Your task | From the line containing "Where should I" through the last line of the material, copy every line exactly, both ends inclusive; do not copy pictures.

Data supplied |
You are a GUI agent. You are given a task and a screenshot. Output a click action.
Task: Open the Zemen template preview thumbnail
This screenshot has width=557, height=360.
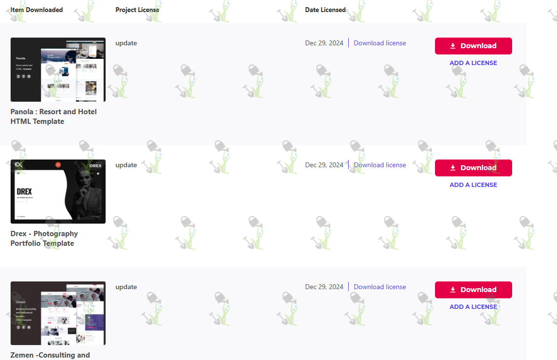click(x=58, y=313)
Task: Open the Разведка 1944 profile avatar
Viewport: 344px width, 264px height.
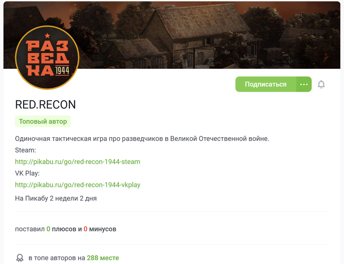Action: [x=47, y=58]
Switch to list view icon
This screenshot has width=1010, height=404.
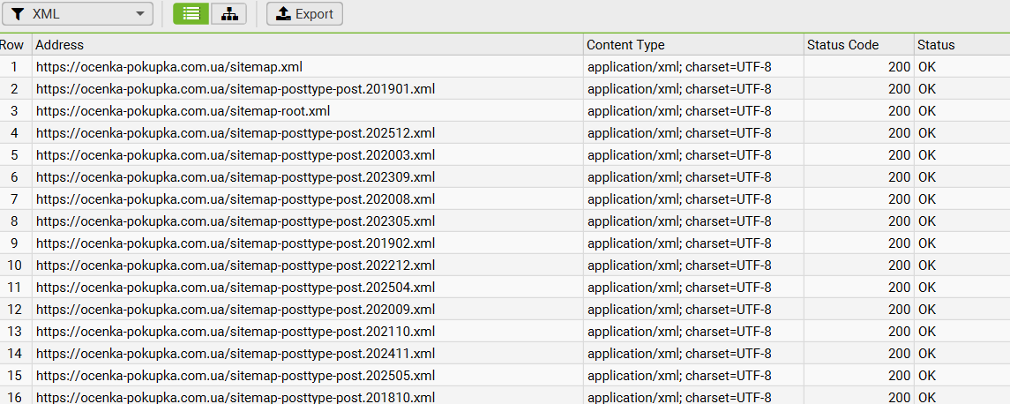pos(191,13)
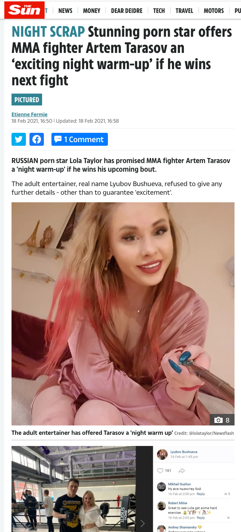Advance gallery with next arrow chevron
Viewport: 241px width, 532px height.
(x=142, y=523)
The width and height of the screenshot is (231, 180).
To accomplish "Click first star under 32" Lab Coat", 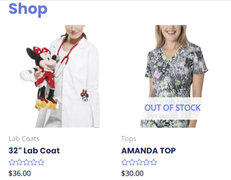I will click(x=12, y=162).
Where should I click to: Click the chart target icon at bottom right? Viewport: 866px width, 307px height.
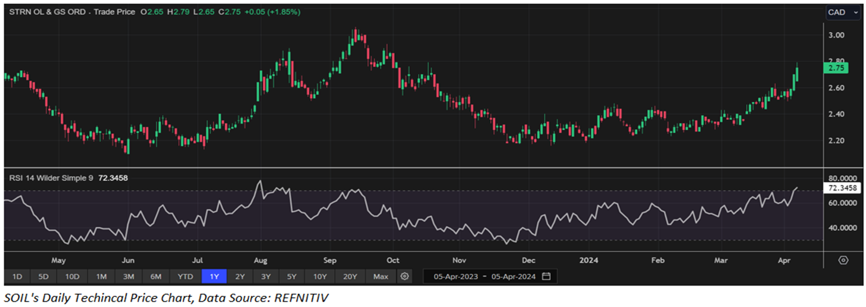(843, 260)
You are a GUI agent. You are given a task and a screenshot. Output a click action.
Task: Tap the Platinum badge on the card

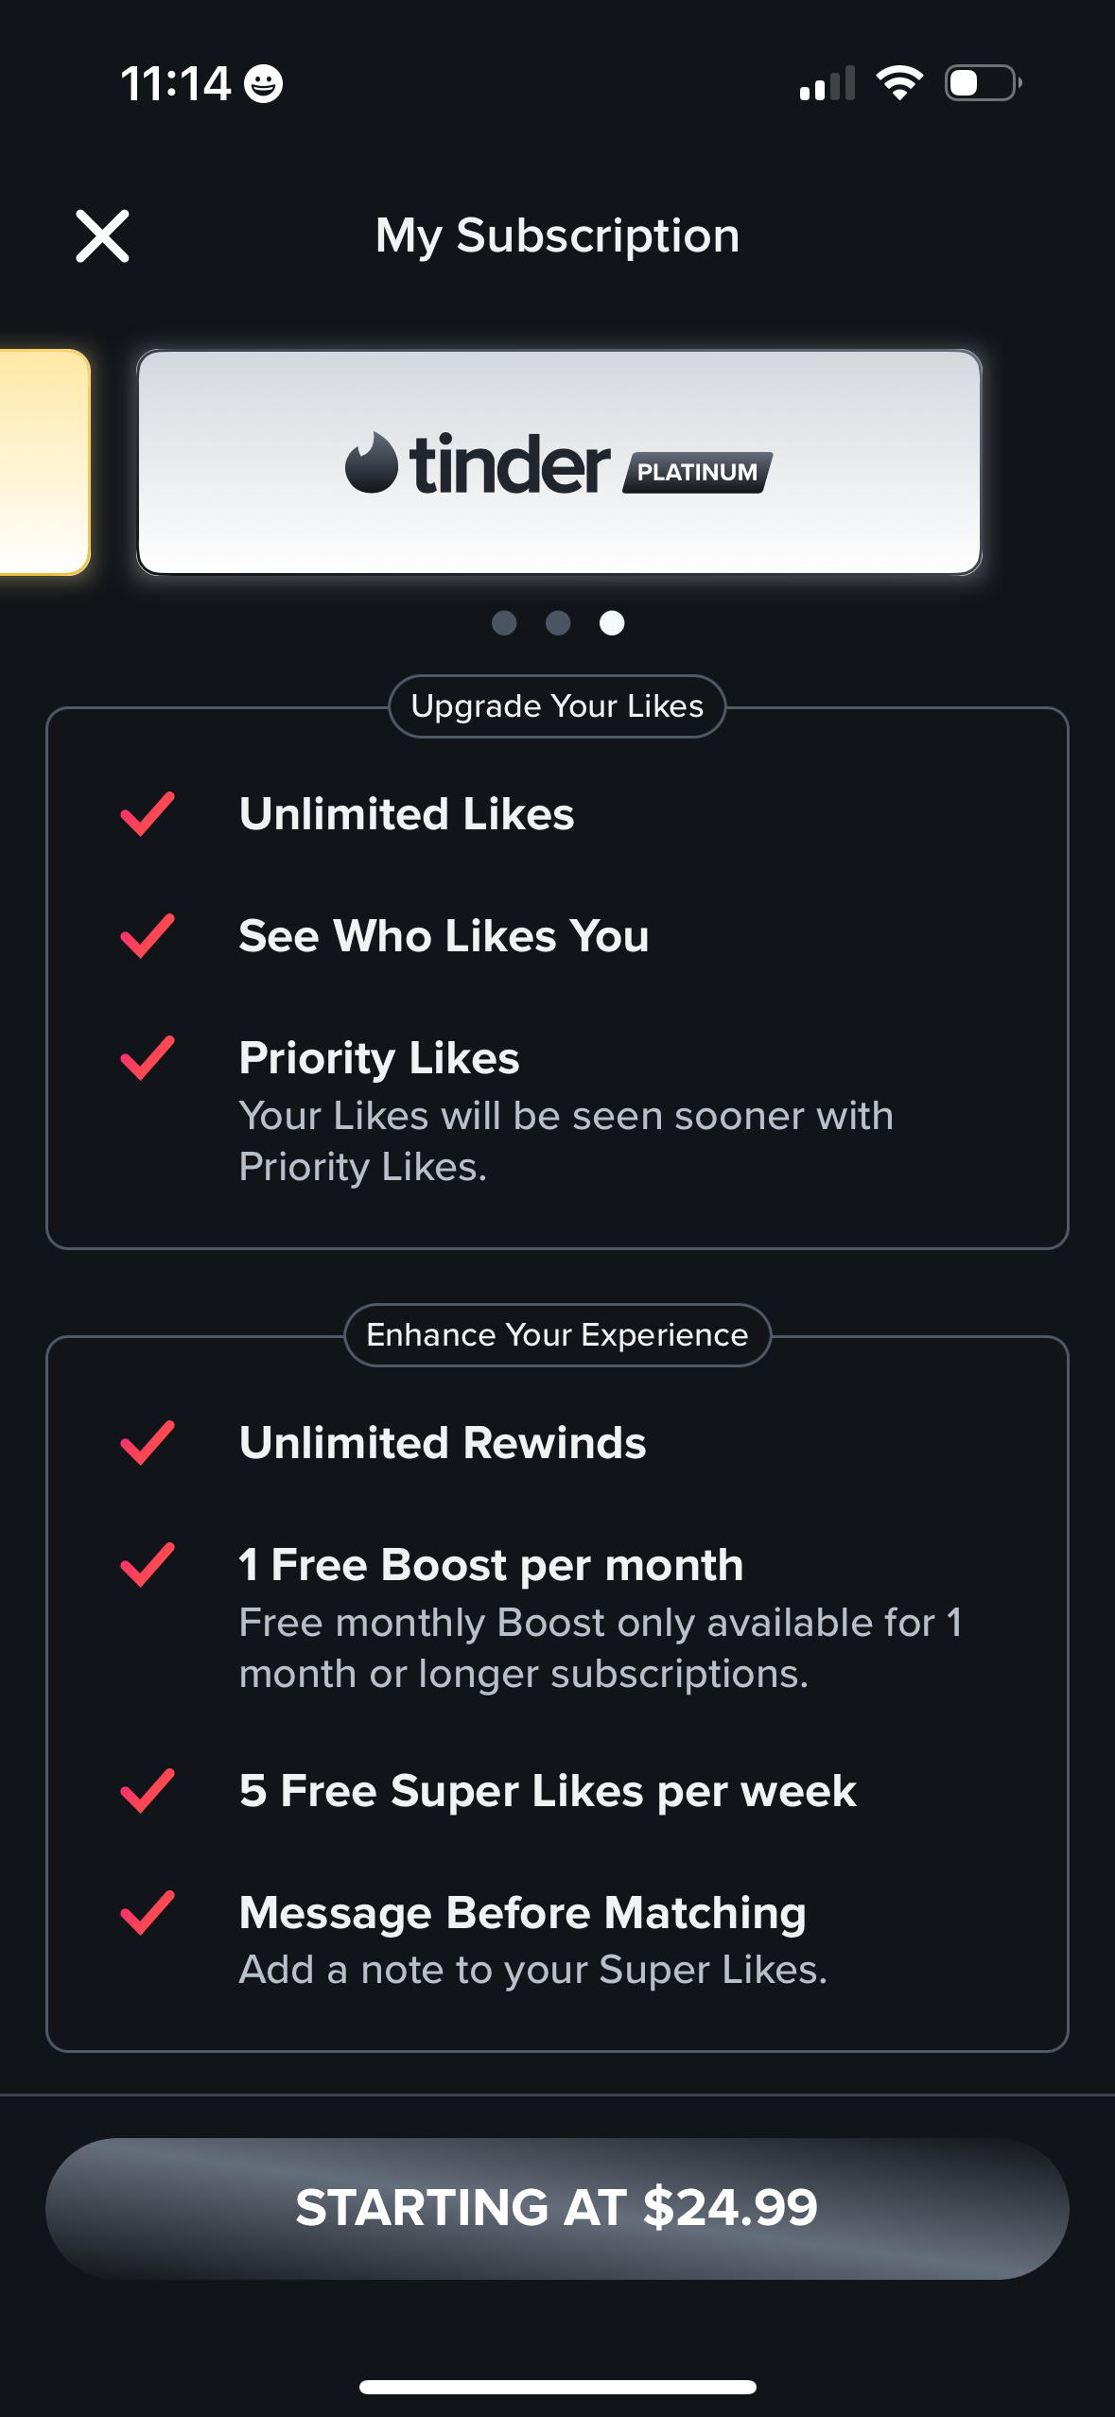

Answer area |
Where should I click to: Click the chart target icon at bottom right? Viewport: 866px width, 307px height.
(843, 260)
You are a GUI agent. You are given a task and a screenshot. Output a click action.
Task: Tap the Platinum badge on the card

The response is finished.